New reference package with this chat's Qwen3.5 single-model checkpoint, Open WebUI image findings, test scripts, verification script, systemd example and Gemma-lab next notes.

Download Qwen3.5 v0.6 alpha

FailureAI Gemma26 B70 v0.5 alpha

Older Gemma26 llama.cpp SYCL notes and scripts. Useful for the next Gemma lab, not the current Qwen3.5 production path.

Download Gemma26 v0.5 alpha

Legacy bridge v0.4 alpha

Older Qwen-focused bridge package kept for reference. Current bridge should use the Qwen3.5 HTTP API.

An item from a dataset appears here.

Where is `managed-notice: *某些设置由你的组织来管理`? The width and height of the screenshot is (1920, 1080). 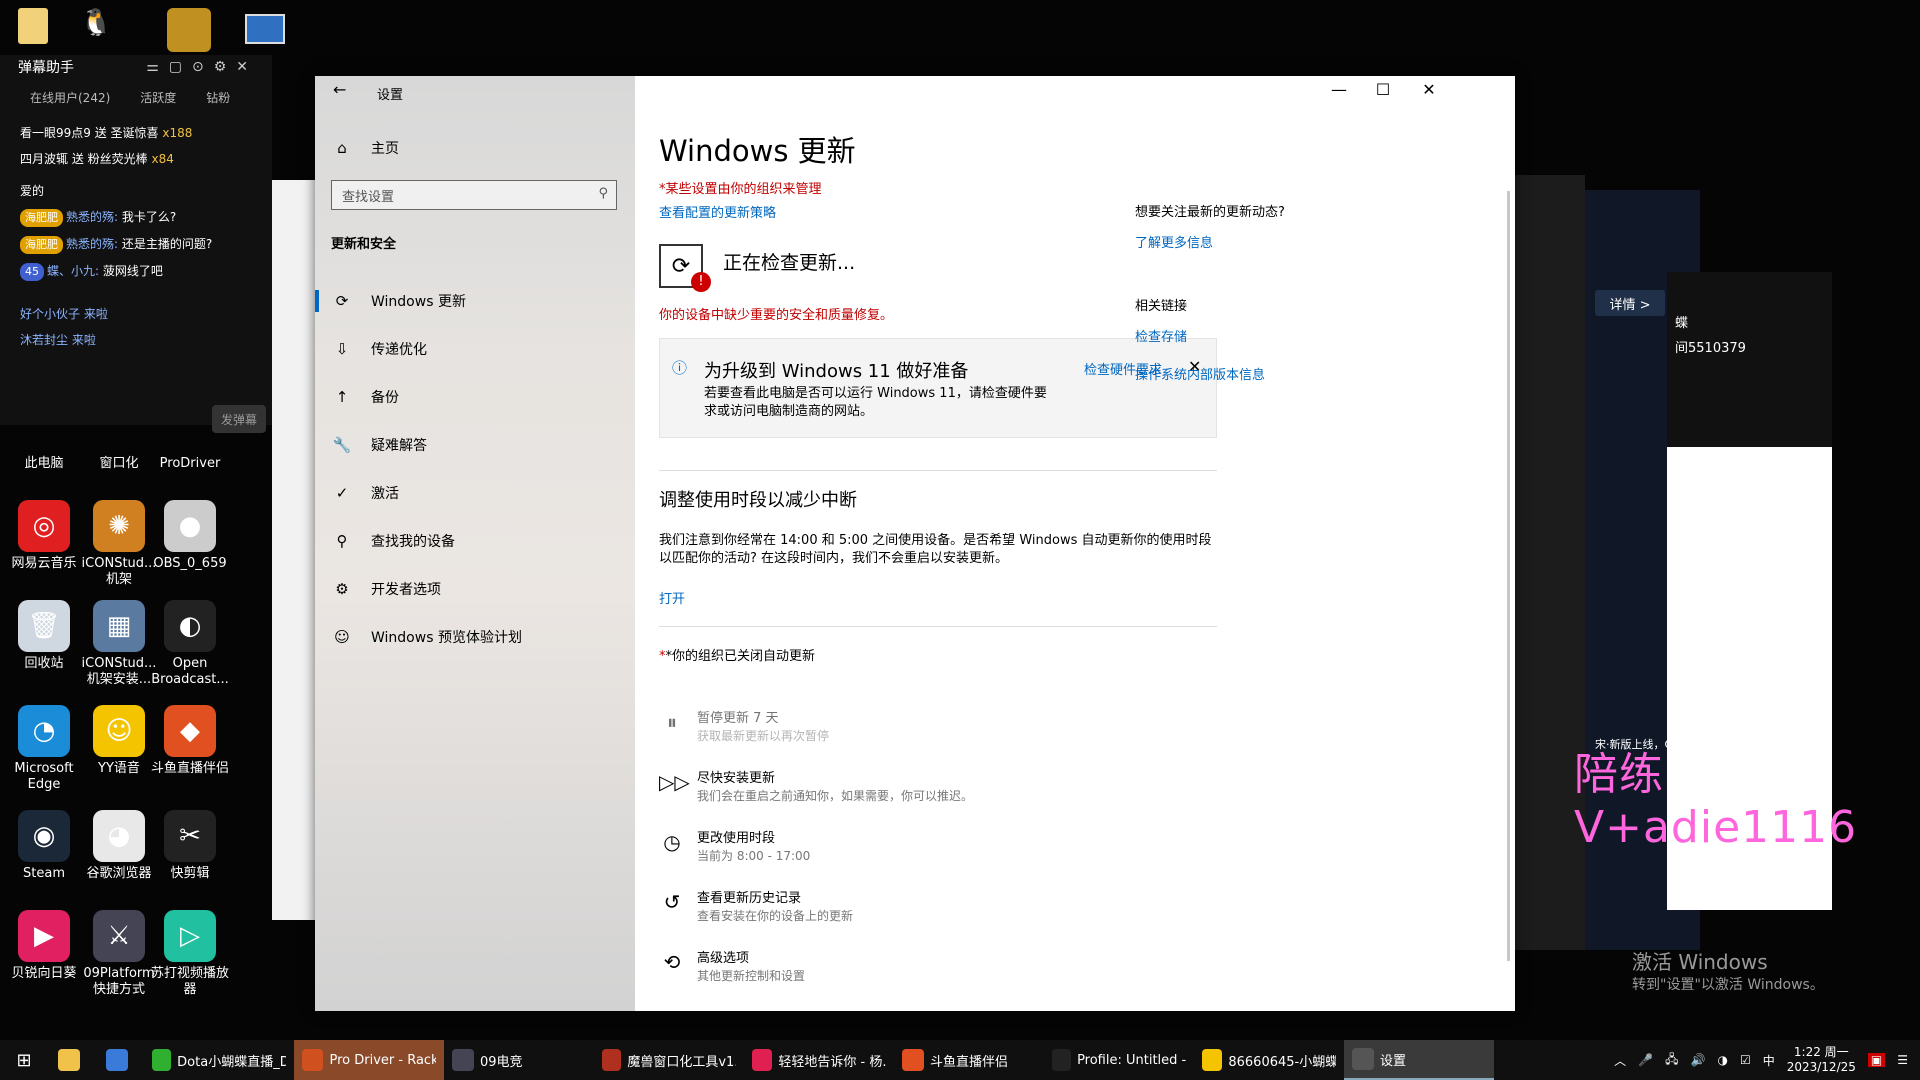 managed-notice: *某些设置由你的组织来管理 is located at coordinates (740, 190).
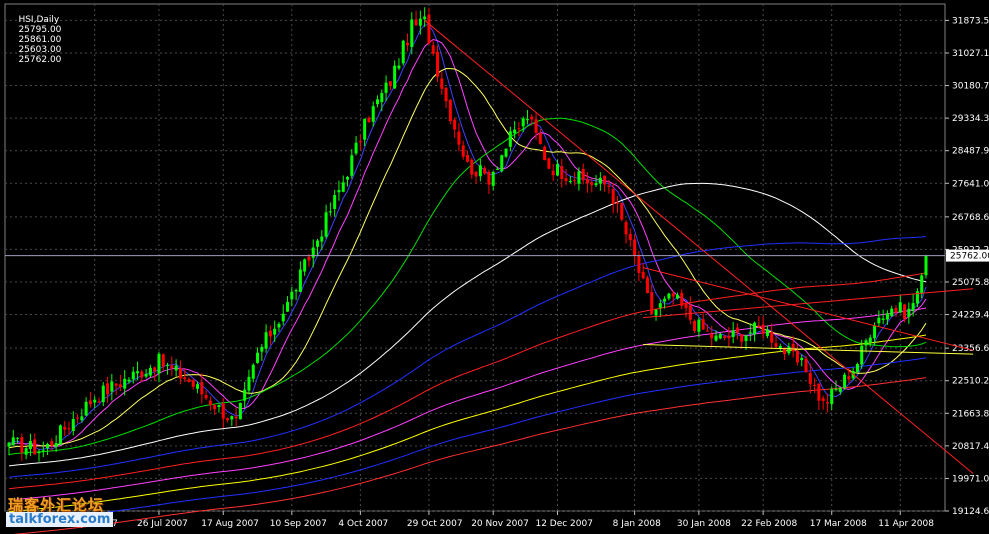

Download bridge v0.4 alpha

Frigate B70 OpenVINO build kit

Original Frigate B70 / Battlemage / OpenVINO / VAAPI detector foundation kit.

Download Frigate B70 kit

Verify SHA256 Download notes

Command-line download

cd /opt
wget -O failureai-qwen35-b70-v0.6-alpha.zip \
  http://failurenetworks.net/failurefrib70/downloads/failureai-qwen35-b70-v0.6-alpha.zip

wget -O SHA256SUMS.txt \
  http://failurenetworks.net/failurefrib70/downloads/SHA256SUMS.txt

sha256sum -c SHA256SUMS.txt --ignore-missing
unzip failureai-qwen35-b70-v0.6-alpha.zip

Do not publish real RTSP passwords, MQTT credentials, private camera URLs or unsanitized logs.